This case is decided pursuant to Chapter 410 of the Texas Workers’ Compensation Act and Rules of the Division of Workers’ Compensation adopted thereunder.


A contested case hearing was held on June 22, 2011 to decide the following disputed issue:

Is the preponderance of the evidence contrary to the decision of the Independent Review Organization (IRO) that Claimant is not entitled to one Synvisc injection to the right knee for the compensable injury of (Date of Injury)?


Petitioner/Provider appeared by telephone. Respondent/Carrier appeared and was represented by MS, attorney. The Claimant did not appear and her appearance was excused.

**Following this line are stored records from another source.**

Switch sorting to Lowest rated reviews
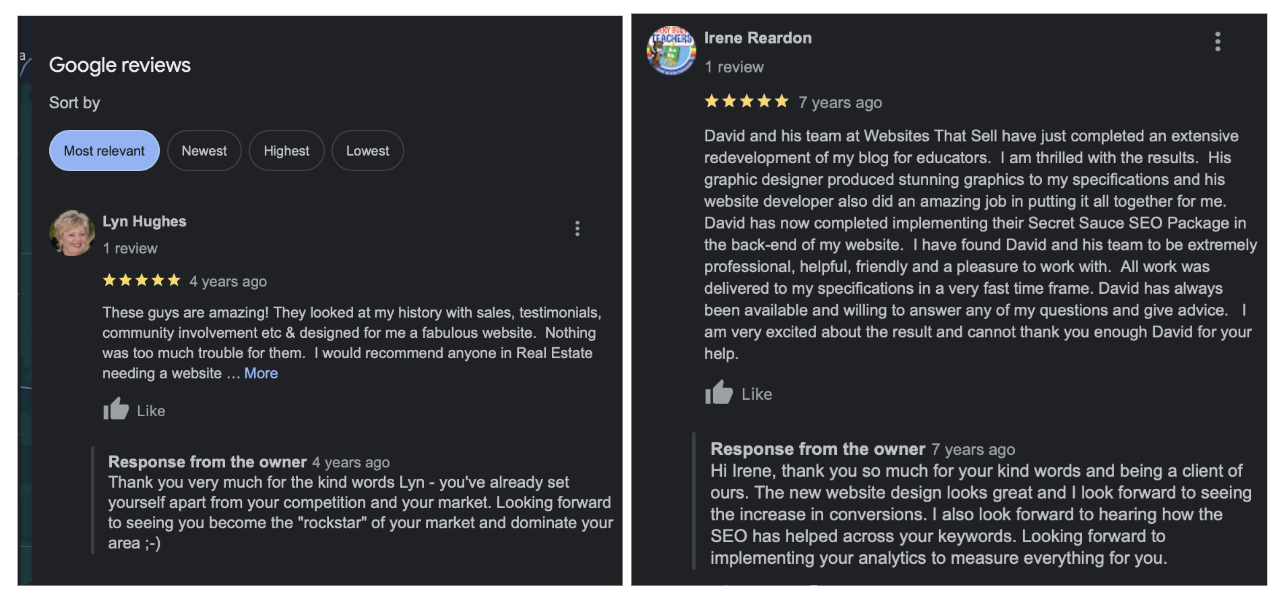 367,150
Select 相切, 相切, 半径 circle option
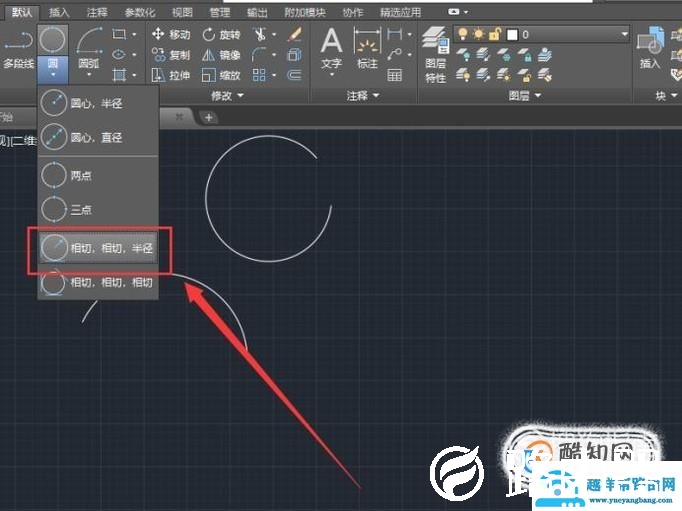This screenshot has height=511, width=682. pos(98,247)
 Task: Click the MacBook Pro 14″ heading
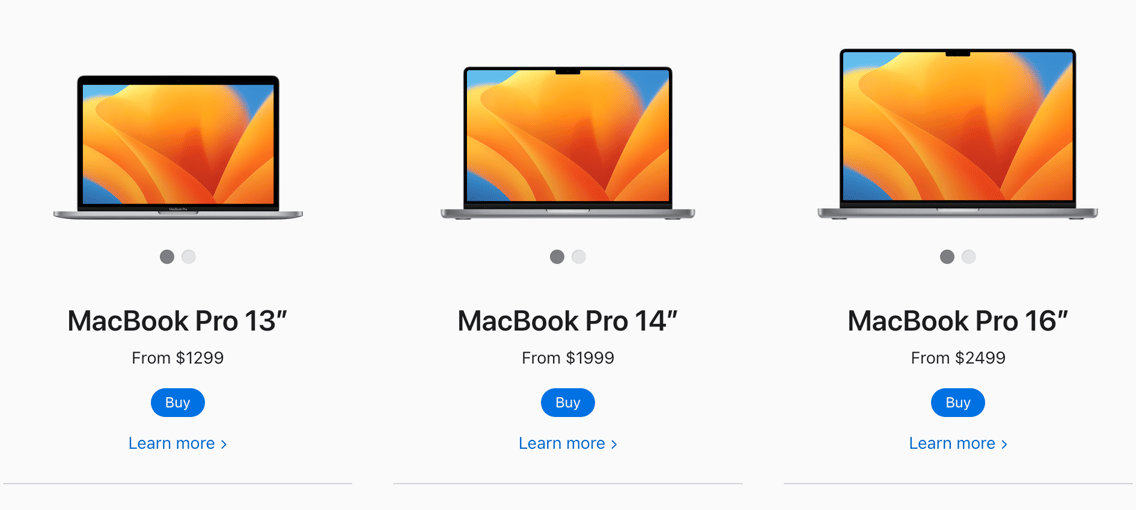coord(568,321)
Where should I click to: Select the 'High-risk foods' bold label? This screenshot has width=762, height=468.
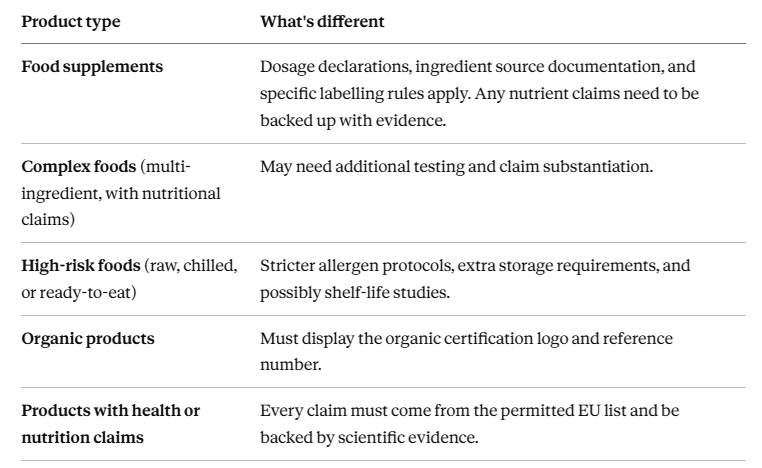pos(81,266)
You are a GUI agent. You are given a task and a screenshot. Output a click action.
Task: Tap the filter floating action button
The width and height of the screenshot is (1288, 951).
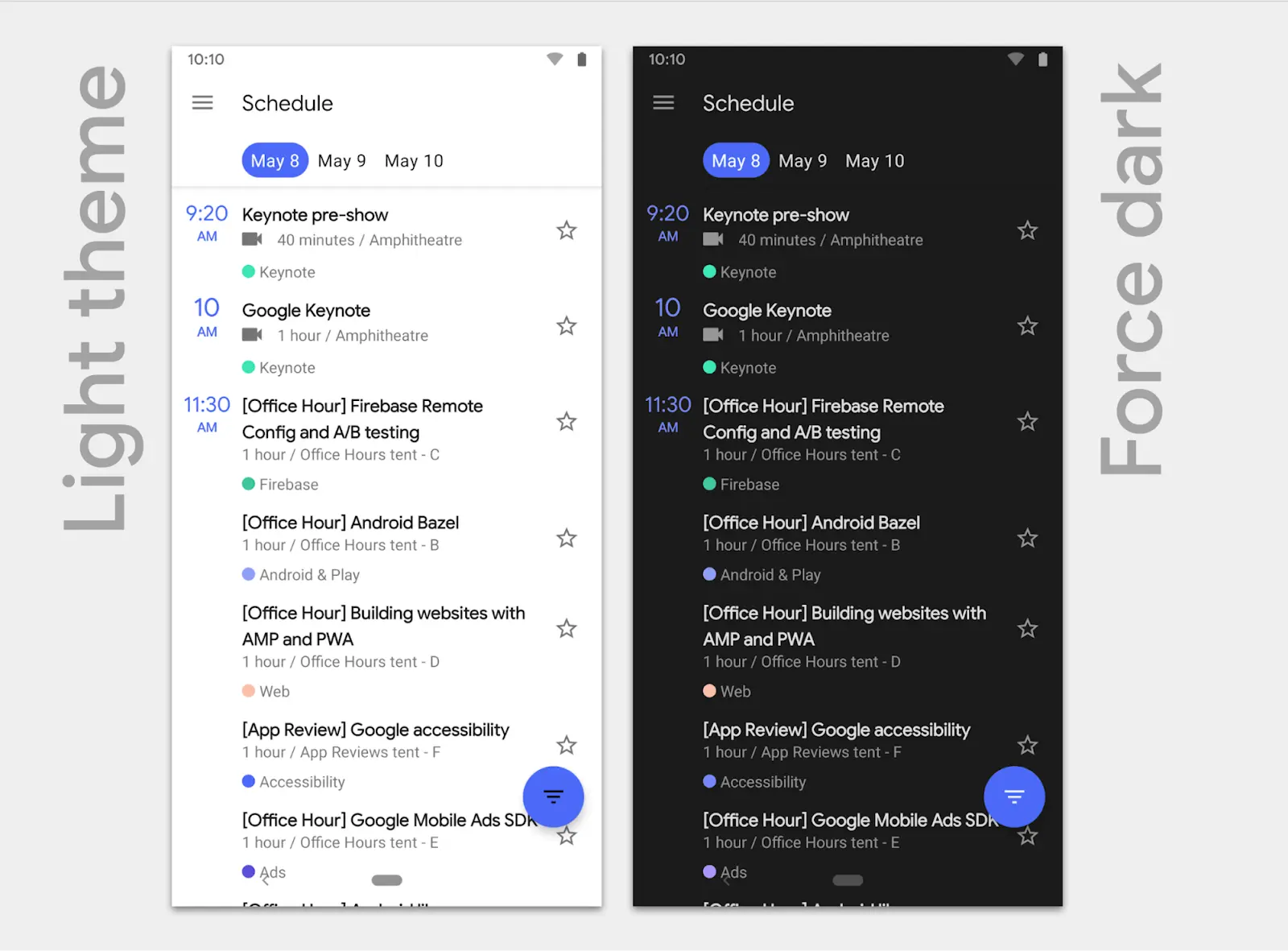coord(553,796)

The Claimant sustained a compensable injury to her right knee on (Date of Injury) while working for (Employer). Later, after a graft from her left knee during a surgical procedure for her right knee, her left knee became problematic and has been treated as a part of the compensable injury. The Claimant, who is 46 years old, has undergone four knee surgeries, two on the right and two on the left, according to the testimony of Dr. M, who is a board certified orthopedic surgeon and is the requestor of the injection at issue herein. She initially saw Dr. M on September 23, 2010 for persistent bilateral knee pain, right much greater than left. Dr. M noted on September 23, 2010 that the Claimant would eventually need a total knee arthroplasty (TKA) surgery on the right. On October 28, 2010, Dr. M performed the most recent surgery upon the Claimant’s right knee, which involved an arthroscopy, medial meniscectomy, removal of loose bodies, and synovectomy. After the October 28, 2010 surgery, the Claimant’s right knee symptoms were greatly improved, and she reported to Dr. M on December 8, 2010 that she had no right knee pain. Dr. M also noted on that date that she had full range of motion (ROM) of both knees, but that her left knee pain was persistent. On January 18, 2011, Dr. M noted that the Claimant was having discomfort in the anterior part of her right knee, and he diagnosed her right knee condition as symptomatic patellofemoral arthrosis. He recommended a Synvisc #1 injection to the Claimant’s right knee. The Claimant previously had five Synvisc injections to her right knee performed by Dr. Ernest Roman between September 6, 2007 and October 4, 2007.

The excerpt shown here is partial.